Target: David Sacks, spokesman for the United States Department of Agriculture
Goal: Ban the use of toxic elemental chlorine in wood pulp processing factories
The fish in one of the largest rivers in North America have reached cancer-causing levels of toxicity as a result of the chlorine-bleaching practices of paper mills along the river’s shores. The risk of cancer from toxins in Columbia River fish has been estimated at a staggering 1 in 50 for sturgeon, a class of fish that includes 20 distinct species. This toxicity poses serious risks for humans and animals alike.
Most of us are familiar with chlorine as the strong-smelling chemical used for the sanitization of swimming pools. The potential health risks posed by the substance, which was once used by the United States as a chemical weapon during times of war, may not immediately be clear to some people. The byproducts of chlorine bleach are classified as ‘persistent organic pollutants’ due to their tendency to linger for many years in water and sediment, and have been linked to sterility, mutations and cancer in both animal and human populations. Meanwhile, airborne bleach byproducts are partly responsible for ozone layer depletion in the atmosphere. During the mid-20th century, the birds and fish of the Great Lakes, bald eagles in particular, were decimated by environmental contamination resulting from bleach byproducts.
The dangers from the use of bleach in wood pulping mills were partially addressed in the 1990s, at which point elemental chlorine with carcinogenic dioxins as a byproduct was being used in over 90% of ‘kraft’ pulp production (a particular type of pulping process) globally. As of 2005, the global use of elemental chlorine in pulp production had been reduced to healthier, but still highly toxic 19-20%.

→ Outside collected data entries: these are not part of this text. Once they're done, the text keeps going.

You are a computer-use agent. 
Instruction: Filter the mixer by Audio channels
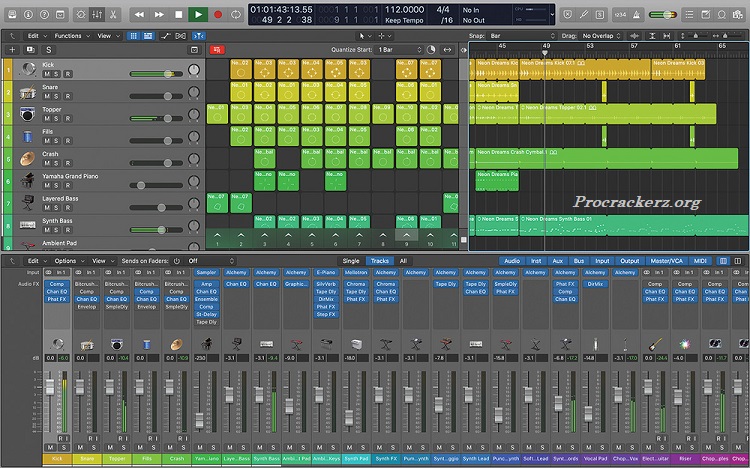coord(512,261)
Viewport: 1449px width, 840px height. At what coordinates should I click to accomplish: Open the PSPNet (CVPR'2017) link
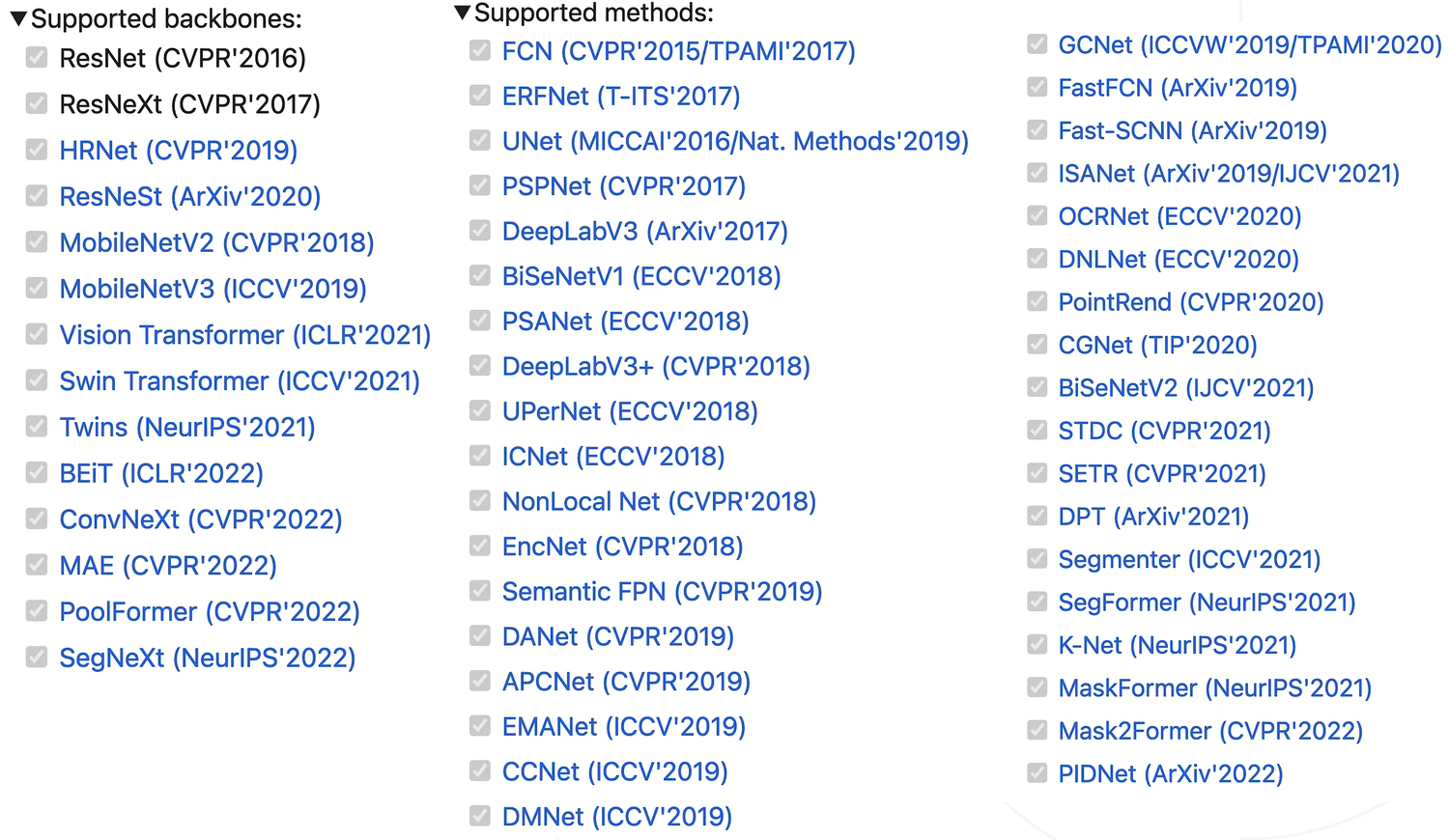tap(624, 186)
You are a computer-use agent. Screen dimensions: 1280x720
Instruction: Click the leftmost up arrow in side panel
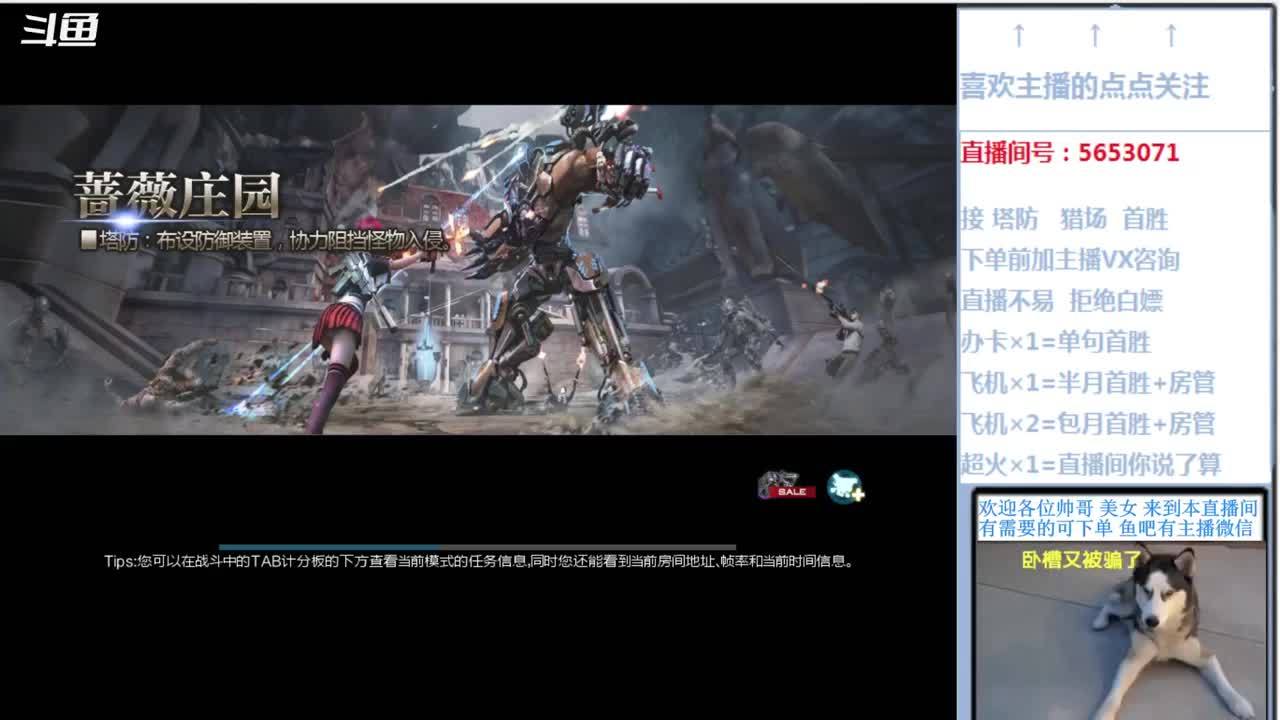point(1019,36)
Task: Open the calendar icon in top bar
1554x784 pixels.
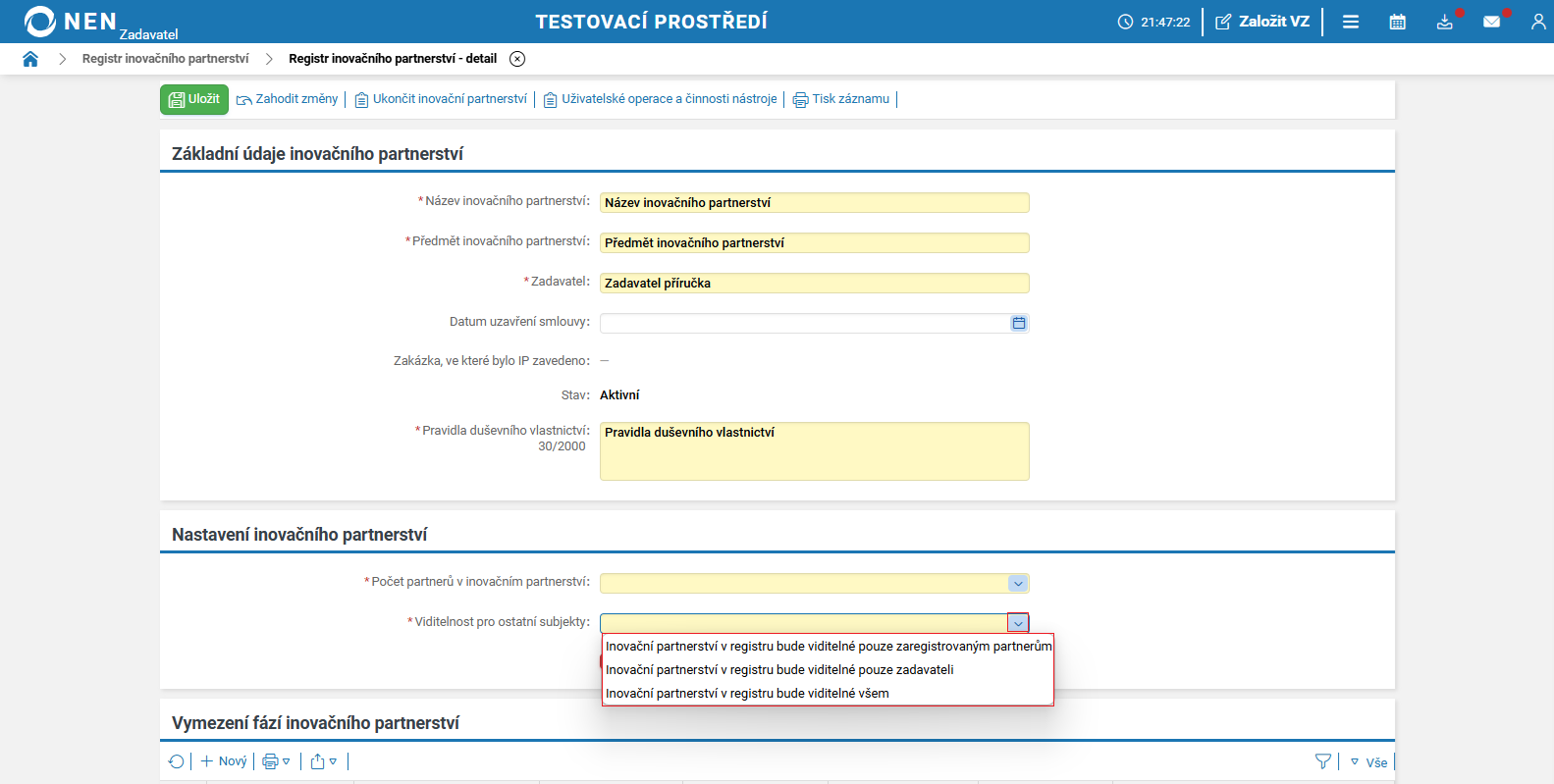Action: click(1398, 22)
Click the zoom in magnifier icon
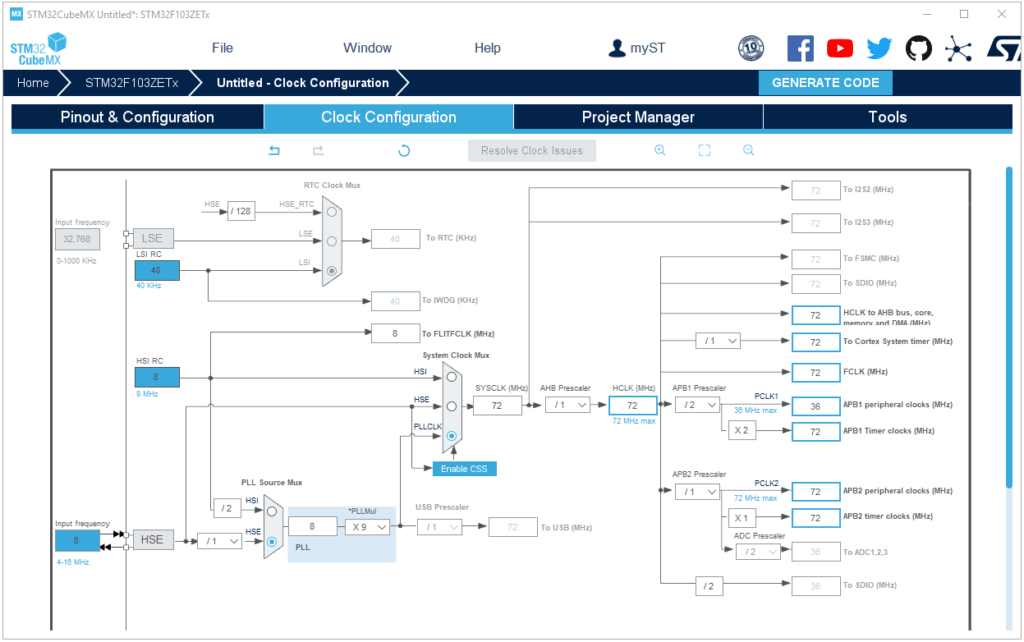 tap(660, 151)
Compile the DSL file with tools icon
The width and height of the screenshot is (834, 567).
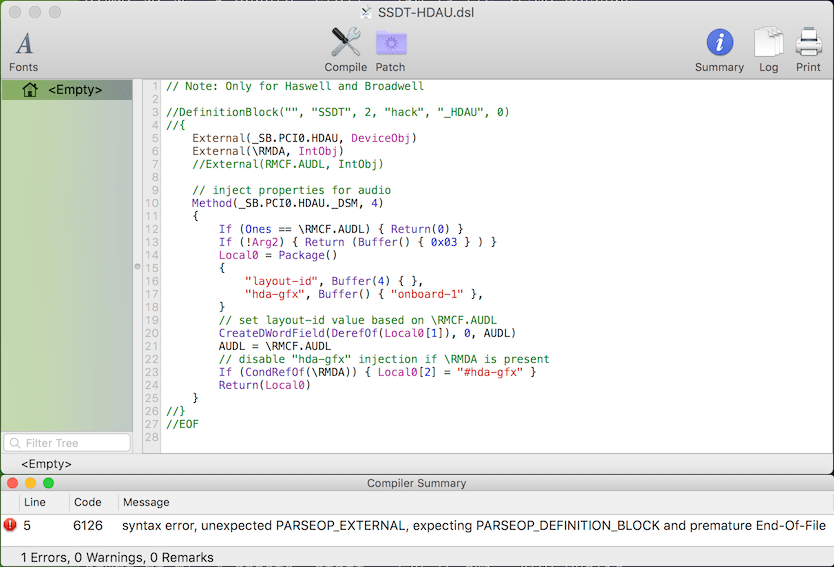(346, 43)
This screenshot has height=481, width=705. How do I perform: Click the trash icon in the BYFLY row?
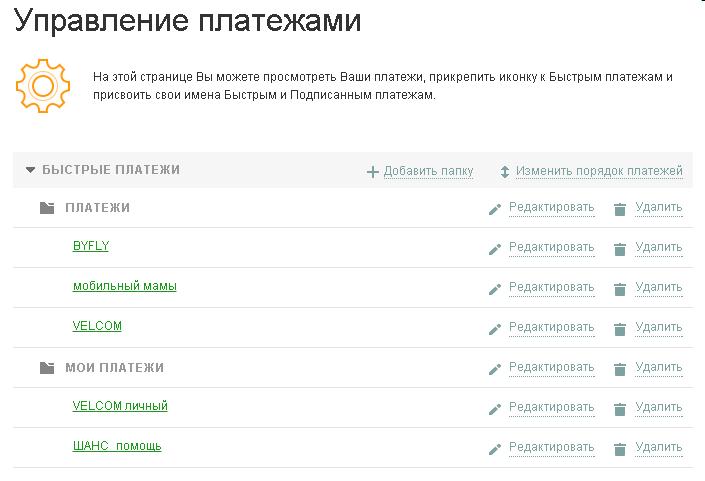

Perhaps the most startling aspect of this form of pollution is that the purpose of chlorine-based bleach is, as it is currently being used in the manufacturing of wood pulp, purely aesthetic. Whiteness in paper—from the type you write and read on to the type provided for you in public bathrooms—is an entirely unnecessary addition, adding insult to the injury that has been the loss of huge percentages of North American wildlife populations. Join the fight to end this mindless destruction of nature by signing the petition below.
Dear David Sacks,
The byproducts of elemental chlorine include known carcinogens that have been linked to sterility, mutation, and premature death in both humans and animals, and yet elemental chlorine continues to be used in paper mills within the United States.
Elemental chlorine bleach is an unnecessary addition to paper products. Elemental chlorine-free bleaching processes include ECF (Elemental Chlorine Free) and TCF (Totally Chlorine Free) are available and used already in many mills as safer alternatives. The birds and fish of the Great Lakes, as well as the emblem of our own country, the bald eagle, have been decimated by the ravages of carcinogens that have been allowed to seep into the soil, water and even the ozone layer. Meanwhile, the human inhabitants of North America are far from safe from bleach pollutants.
Since the initial public recognition of the dangers of elemental chlorine bleach in the 1990s, the usage of this toxic substance in pulp production has been globally reduced from 90% to 19-20%. As a citizen of the United States, I am writing to ask you to ensure that the United States does its part to finally bring that inexcusable remaining percentage down to zero by disallowing paper mills to poison the environment with elemental chlorine.